• Amazon Posts Strong Q1
    Beating analysts’ estimates, Amazon saw net sales during the first quarter increase by 23% to $35.7 billion. The tech giant credited retail and cloud-computing sales with the strong performance, Reuters reports. “More fees from Amazon’s Prime shopping club and media streaming services, along with growing advertising revenue, also boosted results.”
  • Tribune Media Ditching Tribune.com Debut
    Just weeks before its scheduled launch, Tribune Media has reportedly decided to ditch a new national news hub, Tribune.com. “In addition to pulling the plug on Tribune.com, Tribune Media also scrapped its plan to relaunch Television Without Pity, a popular TV commentary website,” Politico reports. As such, more than 18 Tribute employees are being cut, according to Politico.
  • Venture Capital Hits $16.5B In Q1
    During the first quarter of the year,1,800 companies raised $16.5 billion in venture capital, according to fresh findings from the National Venture Capital Association and PitchBook. “The absolute numbers sound big,” Inc. writes. “However, NVCA and PitchBook found that while the amount of capital invested in 2017’s first quarter was slightly higher than 2016’s fourth quarter, the number of companies swung to its lowest since Q4 2011.”
  • Women Still Scarce At VC Firms
    At venture capital firms in the United States, just a fraction (7%) of “decision-makers” are women, according to fresh analysis from Axios. Worse yet, “Women effectively control just 4.7% of all venture dollars raised in the past five years by U.S.-based firms,” Axios reports. For its findings, the publication said it identified 1,019 decision-makers at 227 U.S. venture capital firms, 72 of whom were women.
  • Tech Giants Support 'News Literacy'
    Facebook and Mozilla are contributing to a $14 million initiative to boost news literacy. As Poynter reports: “The News Integrity Initiative, which will be administered by the CUNY Graduate School of Journalism, will unite an initial group of 19 organizations and individuals around the world to make journalism more informative and help news consumers understand it better.”
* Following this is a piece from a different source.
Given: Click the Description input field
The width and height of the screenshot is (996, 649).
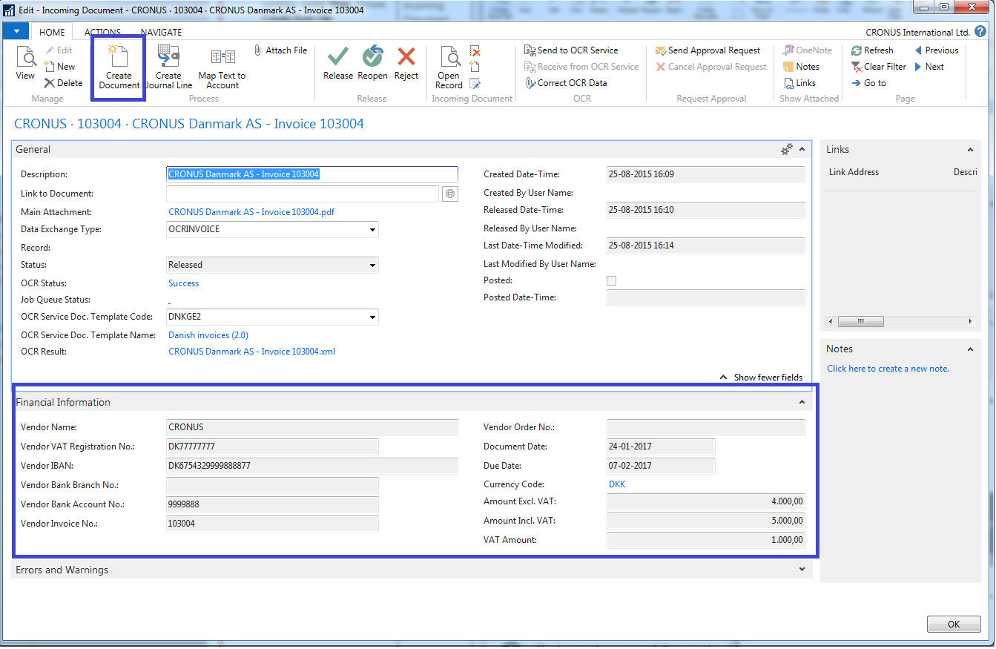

  • New H-1B Visa Guidelines Target Programmers
    Using the H-1B visa process, companies should now find it harder to bring foreign tech workers to the United States, according to new guidelines issued by The U.S. Citizenship and Immigration Services department. “The new guidelines … require additional information for computer programmers applying for the work visa to prove the jobs are complicated and require more advanced knowledge and experience,” Bloomberg reports. “The new policy is effective immediately.”